From 57da364d8e638bbc93801753a7e1b7e3b840da54 Mon Sep 17 00:00:00 2001
From: Yao Matrix <matrix.yao@intel.com>
Date: Tue, 15 Apr 2025 23:35:05 +0800
Subject: [PATCH] fix and enhance pipeline_webserver.md (#36992)

* fix and enhance pipeline_webserver.md

Signed-off-by: Yao, Matrix <matrix.yao@intel.com>

* Update docs/source/en/pipeline_webserver.md

Co-authored-by: Steven Liu <59462357+stevhliu@users.noreply.github.com>

* Update docs/source/en/pipeline_webserver.md

Co-authored-by: Steven Liu <59462357+stevhliu@users.noreply.github.com>

* use pipe

Signed-off-by: YAO Matrix <matrix.yao@intel.com>

---------

Signed-off-by: Yao, Matrix <matrix.yao@intel.com>
Signed-off-by: YAO Matrix <matrix.yao@intel.com>
Co-authored-by: Steven Liu <59462357+stevhliu@users.noreply.github.com>
---
 docs/source/en/pipeline_webserver.md | 42 +++++++++++++++++-----------
 1 file changed, 25 insertions(+), 17 deletions(-)

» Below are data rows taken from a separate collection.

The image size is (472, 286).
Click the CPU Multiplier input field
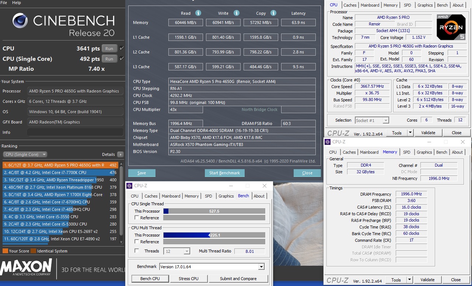point(186,109)
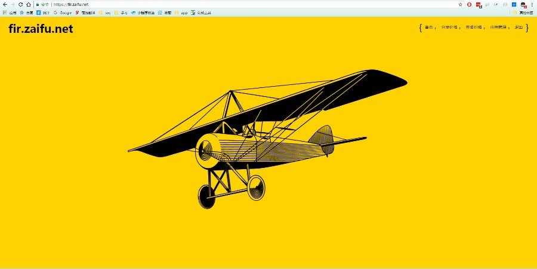Select the third item in the braces menu
This screenshot has height=269, width=537.
[x=473, y=27]
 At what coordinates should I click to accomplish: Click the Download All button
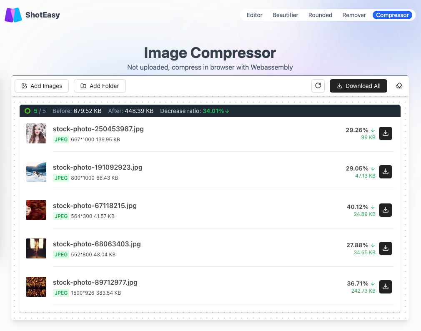[x=358, y=86]
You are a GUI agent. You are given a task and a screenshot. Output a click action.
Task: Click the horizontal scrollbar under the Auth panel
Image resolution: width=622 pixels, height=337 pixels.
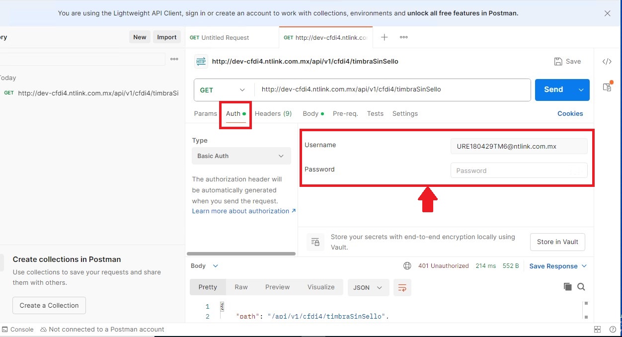241,253
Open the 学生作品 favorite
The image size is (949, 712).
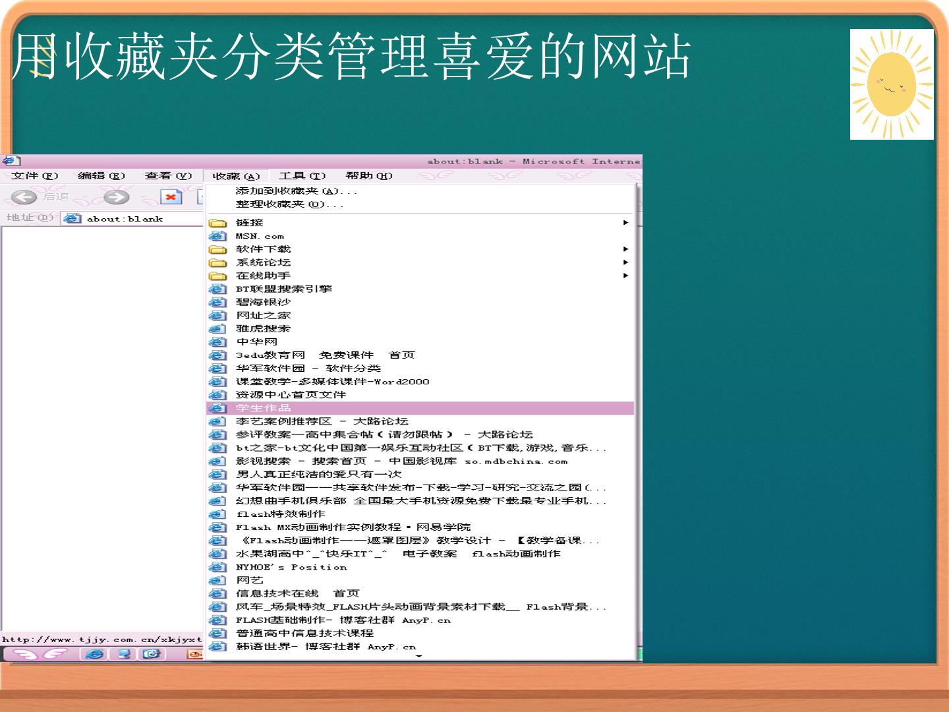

diff --git a/docs/source/en/pipeline_webserver.md b/docs/source/en/pipeline_webserver.md
index 5782cd13f5b..0112d116c47 100644
--- a/docs/source/en/pipeline_webserver.md
+++ b/docs/source/en/pipeline_webserver.md
@@ -52,10 +52,10 @@ async def homepage(request):
     return JSONResponse(output)
 
 async def server_loop(q):
-    pipeline = pipeline(task="fill-mask",model="google-bert/bert-base-uncased")
+    pipe = pipeline(task="fill-mask",model="google-bert/bert-base-uncased")
     while True:
         (string, response_q) = await q.get()
-        out = pipeline(string)
+        out = pipe(string)
         await response_q.put(out)
 
 app = Starlette(
@@ -81,6 +81,10 @@ Query the server with a POST request.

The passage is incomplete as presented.